I don't even know what this thread about anymore.

 

[GaryH]

Who said anything about listening that loud all day?

BTW: I doubt that many people listen to live levels for 6-8 hours. That volume leads to fatigue very quickly. Even musicians wear plugs during their work. Ever heard a Piccolo's higher registers next to you? Not something you want to experience for hours on end.

Please read the sources I post. The sub-bass stimulus investigated in the paper I linked was 90 seconds (bit shorter than 6 hours...).

How can a sensory cell be "stimulated", to the point of taking damage and yet not be stimulated enough to transmit the signal of the stimulus to the brain?

Any takers on that one?

As I understand it there's a threshold of stimulation that will result in a signal being transmitted to the brain, but repeated stimulation below this threshold can still be damaging to the hair cell as it is cumulative. As the resonant frequency of the cochlea decreases from the base to the apex, lower frequencies will resonate the hair cells at further positions from the base, but will still vibrate hair cells on the way (short of the higher intensity resonance elicits). This is one of the reasons age-related hearing loss is primarily at high frequencies. As the audiologist I linked to said:

If you look into the biology of it and how we hear sounds, some might argue that low freq sounds are more damaging than high. If you look at the cochlea, you have hair cells which convert the physical sound waves into electrical impulses which get sent to the brain. Sounds enter at the base and depending on what freq the sound is, will be picked up at the right point. You can see that lower freq sounds have to pass allllll the way through to reach the right point. Although the other hair cells are not 'hearing', they're still being stimulated. This is normally why age related hearing loss is normally a high frequency loss.

Here are some other sources you may be interested in:
https://academic.oup.com/icb/article/58/2/282/5039866
https://www.ncbi.nlm.nih.gov/pmc/articles/PMC6556399/

I suggest directing any more questions on this to an actual professional in the field like that audiologist, rather than relying on audiophiles/engineers in no way qualified to give advice on the risks of sound-induced hearing loss.

 

[GaryH]

You were responding to:

“Besides that, passive headphones still have plenty of confounding factors. Bass distortion or low power handling can easily prevent you from using the full Harman bass shelf.”

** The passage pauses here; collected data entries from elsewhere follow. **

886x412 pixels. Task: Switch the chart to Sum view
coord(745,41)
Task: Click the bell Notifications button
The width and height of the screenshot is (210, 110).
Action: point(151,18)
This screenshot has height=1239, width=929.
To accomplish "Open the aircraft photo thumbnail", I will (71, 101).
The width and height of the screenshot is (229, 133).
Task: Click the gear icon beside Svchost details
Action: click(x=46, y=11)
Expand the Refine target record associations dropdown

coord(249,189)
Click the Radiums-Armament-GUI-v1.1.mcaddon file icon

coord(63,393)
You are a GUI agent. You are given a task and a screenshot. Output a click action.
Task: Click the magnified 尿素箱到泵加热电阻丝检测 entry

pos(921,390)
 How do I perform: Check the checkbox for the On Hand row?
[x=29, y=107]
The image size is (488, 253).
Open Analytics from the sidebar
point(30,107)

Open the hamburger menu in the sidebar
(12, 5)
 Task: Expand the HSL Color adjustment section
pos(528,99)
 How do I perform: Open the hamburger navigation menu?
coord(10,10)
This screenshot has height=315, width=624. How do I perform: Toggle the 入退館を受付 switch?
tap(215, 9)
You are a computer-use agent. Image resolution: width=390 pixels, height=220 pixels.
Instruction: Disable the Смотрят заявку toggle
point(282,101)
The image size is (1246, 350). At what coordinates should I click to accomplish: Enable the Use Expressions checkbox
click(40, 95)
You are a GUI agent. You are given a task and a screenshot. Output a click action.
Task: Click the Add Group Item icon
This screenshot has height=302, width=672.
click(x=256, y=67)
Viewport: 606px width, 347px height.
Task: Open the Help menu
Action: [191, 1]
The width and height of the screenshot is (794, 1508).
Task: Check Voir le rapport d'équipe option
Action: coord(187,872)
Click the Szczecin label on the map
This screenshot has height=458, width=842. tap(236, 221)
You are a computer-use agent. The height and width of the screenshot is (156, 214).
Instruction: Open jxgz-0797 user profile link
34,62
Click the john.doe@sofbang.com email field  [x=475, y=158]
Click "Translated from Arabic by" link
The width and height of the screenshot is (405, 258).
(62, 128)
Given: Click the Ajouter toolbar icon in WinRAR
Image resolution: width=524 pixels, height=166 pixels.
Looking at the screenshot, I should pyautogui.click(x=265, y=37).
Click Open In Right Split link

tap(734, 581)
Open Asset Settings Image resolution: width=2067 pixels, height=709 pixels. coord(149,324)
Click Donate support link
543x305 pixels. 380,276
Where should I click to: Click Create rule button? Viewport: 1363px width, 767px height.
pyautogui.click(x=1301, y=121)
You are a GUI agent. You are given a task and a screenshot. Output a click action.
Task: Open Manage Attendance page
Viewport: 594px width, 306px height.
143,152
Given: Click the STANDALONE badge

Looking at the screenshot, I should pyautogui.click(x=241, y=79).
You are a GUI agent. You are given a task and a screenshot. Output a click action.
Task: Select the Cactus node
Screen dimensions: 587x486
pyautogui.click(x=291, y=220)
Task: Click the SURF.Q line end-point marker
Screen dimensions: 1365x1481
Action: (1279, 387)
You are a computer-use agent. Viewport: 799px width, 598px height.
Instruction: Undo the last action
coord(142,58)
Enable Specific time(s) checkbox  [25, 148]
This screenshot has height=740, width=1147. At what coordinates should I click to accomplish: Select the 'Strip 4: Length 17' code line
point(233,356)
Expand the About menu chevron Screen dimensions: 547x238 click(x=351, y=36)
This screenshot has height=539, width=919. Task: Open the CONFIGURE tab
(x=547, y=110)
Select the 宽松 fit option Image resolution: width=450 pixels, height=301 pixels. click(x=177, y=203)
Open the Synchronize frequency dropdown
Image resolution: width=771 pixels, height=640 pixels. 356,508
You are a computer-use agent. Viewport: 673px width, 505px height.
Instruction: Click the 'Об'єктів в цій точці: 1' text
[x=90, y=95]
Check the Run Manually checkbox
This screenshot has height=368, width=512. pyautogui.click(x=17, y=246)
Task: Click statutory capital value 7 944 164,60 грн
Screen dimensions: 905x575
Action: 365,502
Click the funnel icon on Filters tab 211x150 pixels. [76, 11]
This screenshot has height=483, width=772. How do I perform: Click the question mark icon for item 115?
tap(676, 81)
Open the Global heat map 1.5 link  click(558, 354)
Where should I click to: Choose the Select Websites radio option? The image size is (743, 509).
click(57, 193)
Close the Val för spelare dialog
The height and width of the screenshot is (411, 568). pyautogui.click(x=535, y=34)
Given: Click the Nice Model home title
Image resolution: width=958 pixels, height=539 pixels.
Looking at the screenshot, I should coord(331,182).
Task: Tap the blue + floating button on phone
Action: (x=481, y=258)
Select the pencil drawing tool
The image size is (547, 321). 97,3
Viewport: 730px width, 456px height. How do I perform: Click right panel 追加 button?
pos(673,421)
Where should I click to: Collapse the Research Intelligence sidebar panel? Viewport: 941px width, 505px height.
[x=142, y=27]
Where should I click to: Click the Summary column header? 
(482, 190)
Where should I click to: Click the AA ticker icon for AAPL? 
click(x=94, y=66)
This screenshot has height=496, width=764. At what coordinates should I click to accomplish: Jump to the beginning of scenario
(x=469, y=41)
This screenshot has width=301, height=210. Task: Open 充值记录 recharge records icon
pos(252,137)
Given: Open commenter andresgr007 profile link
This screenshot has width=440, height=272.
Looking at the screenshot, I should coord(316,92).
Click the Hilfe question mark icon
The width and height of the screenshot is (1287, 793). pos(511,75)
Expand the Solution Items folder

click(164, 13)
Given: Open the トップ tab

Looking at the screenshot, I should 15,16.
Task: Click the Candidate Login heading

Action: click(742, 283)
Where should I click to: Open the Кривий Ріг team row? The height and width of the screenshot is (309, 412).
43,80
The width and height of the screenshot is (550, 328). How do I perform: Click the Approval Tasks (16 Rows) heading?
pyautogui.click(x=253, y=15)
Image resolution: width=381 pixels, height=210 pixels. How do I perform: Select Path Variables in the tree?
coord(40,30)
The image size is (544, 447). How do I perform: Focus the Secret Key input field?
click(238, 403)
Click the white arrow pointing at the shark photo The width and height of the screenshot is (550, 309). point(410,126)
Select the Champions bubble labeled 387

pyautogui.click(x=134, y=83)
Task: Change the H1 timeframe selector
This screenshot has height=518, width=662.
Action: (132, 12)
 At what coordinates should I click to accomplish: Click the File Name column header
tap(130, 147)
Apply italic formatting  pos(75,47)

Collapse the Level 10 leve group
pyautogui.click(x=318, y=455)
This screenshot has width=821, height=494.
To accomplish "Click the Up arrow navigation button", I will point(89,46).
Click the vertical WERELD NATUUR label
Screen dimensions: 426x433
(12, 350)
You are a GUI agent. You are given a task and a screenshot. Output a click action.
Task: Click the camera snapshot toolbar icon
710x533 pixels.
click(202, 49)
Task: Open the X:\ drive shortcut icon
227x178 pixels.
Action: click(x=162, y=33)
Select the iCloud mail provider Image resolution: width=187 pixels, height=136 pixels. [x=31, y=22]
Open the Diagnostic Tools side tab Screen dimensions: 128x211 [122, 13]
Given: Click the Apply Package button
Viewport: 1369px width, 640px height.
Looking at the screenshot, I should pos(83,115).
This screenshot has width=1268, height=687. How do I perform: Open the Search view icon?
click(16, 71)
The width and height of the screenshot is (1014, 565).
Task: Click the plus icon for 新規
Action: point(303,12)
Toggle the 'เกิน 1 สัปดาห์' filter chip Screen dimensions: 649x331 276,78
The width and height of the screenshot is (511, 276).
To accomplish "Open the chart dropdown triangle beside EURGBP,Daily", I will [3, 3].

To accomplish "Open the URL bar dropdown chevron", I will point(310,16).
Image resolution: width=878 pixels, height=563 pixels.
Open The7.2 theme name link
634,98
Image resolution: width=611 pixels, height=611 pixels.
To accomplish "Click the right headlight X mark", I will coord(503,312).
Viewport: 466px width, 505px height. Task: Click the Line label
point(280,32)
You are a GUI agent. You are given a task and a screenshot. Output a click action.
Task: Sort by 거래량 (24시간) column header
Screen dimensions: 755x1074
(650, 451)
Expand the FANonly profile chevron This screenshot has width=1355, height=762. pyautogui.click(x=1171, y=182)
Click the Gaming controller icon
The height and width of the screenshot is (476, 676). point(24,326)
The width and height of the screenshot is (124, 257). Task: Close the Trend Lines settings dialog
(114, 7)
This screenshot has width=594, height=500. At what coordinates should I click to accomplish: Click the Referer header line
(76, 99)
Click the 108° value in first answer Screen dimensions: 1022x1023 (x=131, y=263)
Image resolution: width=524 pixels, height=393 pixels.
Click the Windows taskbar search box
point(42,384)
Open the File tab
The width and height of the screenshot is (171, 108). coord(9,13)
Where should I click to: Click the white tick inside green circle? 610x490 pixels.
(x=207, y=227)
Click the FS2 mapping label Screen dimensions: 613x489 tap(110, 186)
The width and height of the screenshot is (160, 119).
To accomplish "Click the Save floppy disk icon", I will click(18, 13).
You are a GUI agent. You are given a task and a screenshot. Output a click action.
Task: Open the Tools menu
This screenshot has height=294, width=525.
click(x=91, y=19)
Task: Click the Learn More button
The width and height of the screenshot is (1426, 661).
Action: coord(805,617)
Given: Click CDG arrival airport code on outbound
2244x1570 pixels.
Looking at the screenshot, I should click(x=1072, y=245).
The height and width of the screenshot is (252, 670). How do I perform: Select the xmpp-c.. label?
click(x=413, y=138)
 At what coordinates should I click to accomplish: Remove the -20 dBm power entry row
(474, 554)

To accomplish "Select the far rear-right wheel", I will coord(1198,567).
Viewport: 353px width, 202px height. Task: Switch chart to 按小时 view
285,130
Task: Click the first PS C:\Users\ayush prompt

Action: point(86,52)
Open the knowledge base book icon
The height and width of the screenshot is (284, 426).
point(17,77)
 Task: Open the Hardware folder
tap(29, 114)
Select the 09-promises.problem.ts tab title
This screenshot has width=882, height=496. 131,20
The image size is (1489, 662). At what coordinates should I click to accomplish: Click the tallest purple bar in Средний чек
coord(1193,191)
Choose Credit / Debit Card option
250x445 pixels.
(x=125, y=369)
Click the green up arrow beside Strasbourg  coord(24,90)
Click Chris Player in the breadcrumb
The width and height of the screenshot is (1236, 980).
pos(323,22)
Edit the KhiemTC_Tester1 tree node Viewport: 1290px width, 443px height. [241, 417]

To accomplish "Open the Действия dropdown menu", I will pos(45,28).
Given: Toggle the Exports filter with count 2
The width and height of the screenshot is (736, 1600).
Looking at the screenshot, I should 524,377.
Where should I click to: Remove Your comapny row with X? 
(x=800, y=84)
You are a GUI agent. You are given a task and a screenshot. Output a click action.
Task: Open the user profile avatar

In other words, distorting AFTER EQ.

No, please do not truncate the quote I was responding to, it's misleading. And please do not use all-caps, as online they represent shouting at someone, which is bound to provoke. I was responding to this (full quote):

Besides that, passive headphones still have plenty of confounding factors. Bass distortion or low power handling can easily prevent you from using the full Harman bass shelf. Cancellation dips can cause unfixable nulls. It's also not uncommon for a headphone's treble to be full of narrow-ish Q peaks that can't be fixed without without killing all the treble because they shift too much with the position of the headphone on your head.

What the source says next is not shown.